▸ TASK DESCRIPTION: Copy out every line of the material below word for word, without changing anything.

▸ GIVEN DATA:
=== Begin Enclosure ===

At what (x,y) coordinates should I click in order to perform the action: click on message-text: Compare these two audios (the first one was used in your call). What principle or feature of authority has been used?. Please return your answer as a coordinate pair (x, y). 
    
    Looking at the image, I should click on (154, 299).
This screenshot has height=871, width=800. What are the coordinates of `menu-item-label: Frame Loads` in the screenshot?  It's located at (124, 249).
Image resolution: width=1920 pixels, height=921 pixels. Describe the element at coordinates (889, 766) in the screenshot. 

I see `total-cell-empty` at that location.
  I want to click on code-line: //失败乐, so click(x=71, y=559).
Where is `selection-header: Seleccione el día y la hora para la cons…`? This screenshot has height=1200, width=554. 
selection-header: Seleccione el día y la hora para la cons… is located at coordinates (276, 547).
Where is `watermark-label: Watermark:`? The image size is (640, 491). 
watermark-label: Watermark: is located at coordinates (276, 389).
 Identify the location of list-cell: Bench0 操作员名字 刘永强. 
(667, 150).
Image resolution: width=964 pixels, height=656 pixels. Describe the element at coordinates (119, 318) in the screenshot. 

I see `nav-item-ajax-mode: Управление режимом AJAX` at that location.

=== End Enclosure ===

▸ WORKED SOLUTION:
At what (x,y) coordinates should I click in order to perform the action: click on message-text: Compare these two audios (the first one was used in your call). What principle or feature of authority has been used?. Please return your answer as a coordinate pair (x, y). 
    
    Looking at the image, I should click on (154, 299).
This screenshot has height=871, width=800. What are the coordinates of `menu-item-label: Frame Loads` in the screenshot?  It's located at (124, 249).
Image resolution: width=1920 pixels, height=921 pixels. Describe the element at coordinates (889, 766) in the screenshot. 

I see `total-cell-empty` at that location.
  I want to click on code-line: //失败乐, so click(x=71, y=559).
Where is `selection-header: Seleccione el día y la hora para la cons…`? This screenshot has height=1200, width=554. 
selection-header: Seleccione el día y la hora para la cons… is located at coordinates (276, 547).
Where is `watermark-label: Watermark:`? The image size is (640, 491). 
watermark-label: Watermark: is located at coordinates (276, 389).
 Identify the location of list-cell: Bench0 操作员名字 刘永强. 
(667, 150).
Image resolution: width=964 pixels, height=656 pixels. Describe the element at coordinates (119, 318) in the screenshot. 

I see `nav-item-ajax-mode: Управление режимом AJAX` at that location.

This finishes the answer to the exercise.